La lame infernale
La lame infernale (Italie - 1974)
Réalisation : Massimo Dallamano
Scénario : Massimo Dallamano, Ettore Sanzò
Interprétation : Giovanna Ralli, Claudio Cassinelli, Mario Adorf | voir le reste du casting
Les cinéphiles ayant eu la chance de visionner Mais qu'avez-vous fait à Solange ?, excellent film policier mis en scène par Massimo Dallamano, ne pouvaient que trépigner en apprenant la sortie sur le sol français de la suite officieuse de ce jalon du cinéma de genre italien, La lame infernale (La polizia chiede aiuto). Si The Ecstasy of Films, nouveau venu dans le petit monde de l'édition dvd, a jeté son dévolu sur ce film pour ouvrir son catalogue, ce n'est certainement pas par hasard: La lame infernale est l'un des gialli encore inédits les plus désirés sur ce support en France. Alors, qu'en est-il vraiment: le film est-il au niveau des attentes qui l'entourent ?
Le film s'ouvre sur une scène de crime à l'ambiance poisseuse: sous des combles, dans un petit studio, une adolescente nue est retrouvée pendue. La porte fermée pourrait laisser croire que le film va s'orienter vers un classique mystère de la chambre close, mais ce serait mal connaître Dallamano.
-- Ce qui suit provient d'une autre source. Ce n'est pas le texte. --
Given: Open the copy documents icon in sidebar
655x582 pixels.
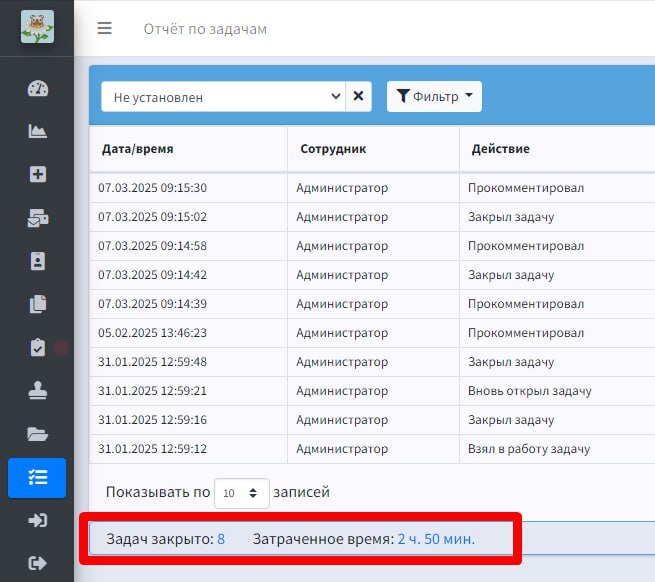Looking at the screenshot, I should [38, 304].
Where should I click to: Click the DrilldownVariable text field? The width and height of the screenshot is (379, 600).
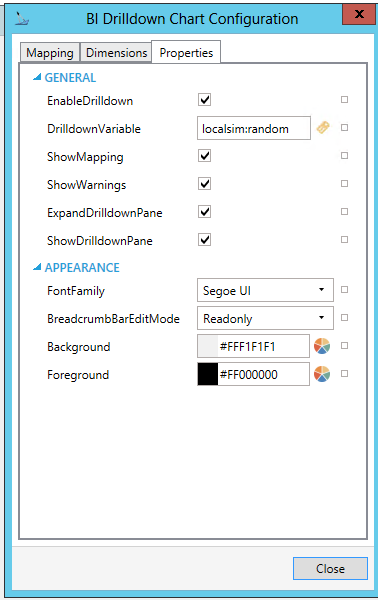click(x=254, y=128)
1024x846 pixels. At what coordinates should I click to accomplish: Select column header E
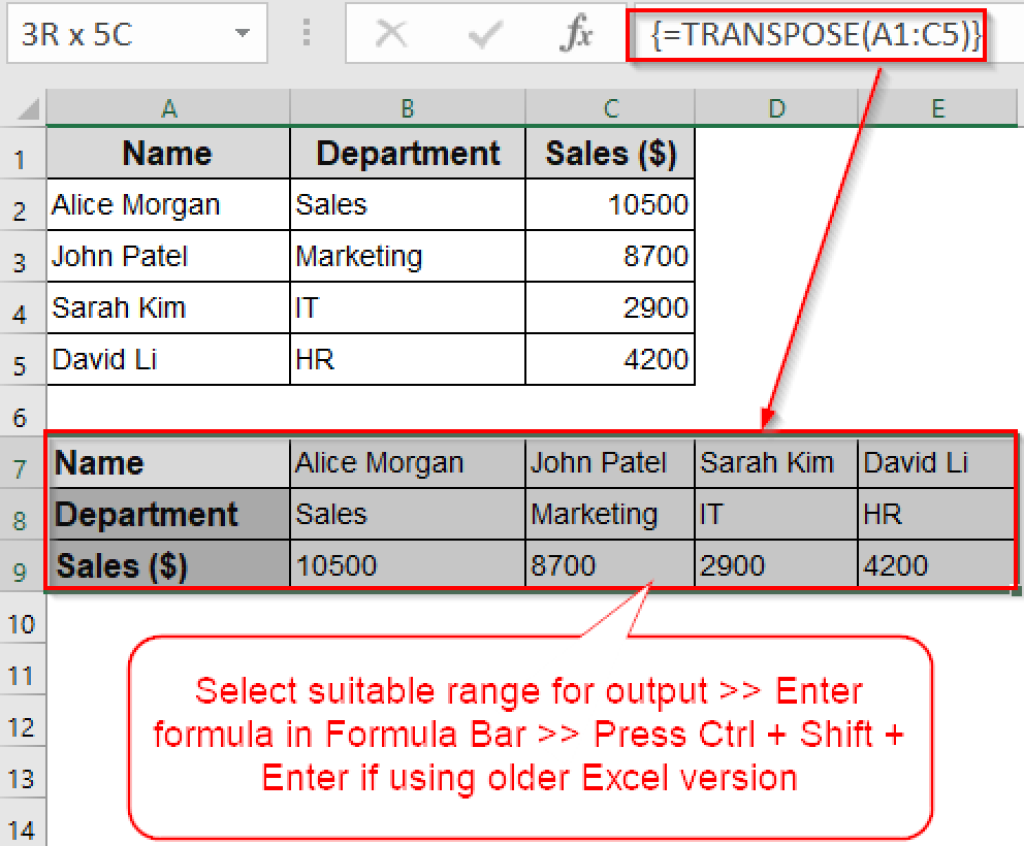click(937, 107)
Ce dernier, en effet, va privilégier un portrait élargi de la société italienne a la construction d'un simple puzzle policier. La chambre dans laquelle la jeune femme, on l'apprend vite, se livrait à d'interdits ébats sexuels, n'est que le centre de la spirale que va brosser Dallamano, une spirale en laquelle vont surgir les silhouettes de policiers désabusés, de jeunes femmes perverties, de notables impotents et de ministres vicieux. L'ambition du réalisateur le mène à laisser de coté les scènes de meurtre baroques qui font d'ordinaire le bonheur du fan de giallo, et à privilégier une ambiance oscillant entre réalisme et saillies névrotiques. On passe ainsi régulièrement de scènes d'enquête soigneusement posées à d'étouffantes poursuites dans la lumière bleutée de couloirs d'hôpital, de discussions violentes dans le bureau du procureur en rencontres fondées sur les regards et le non-dit.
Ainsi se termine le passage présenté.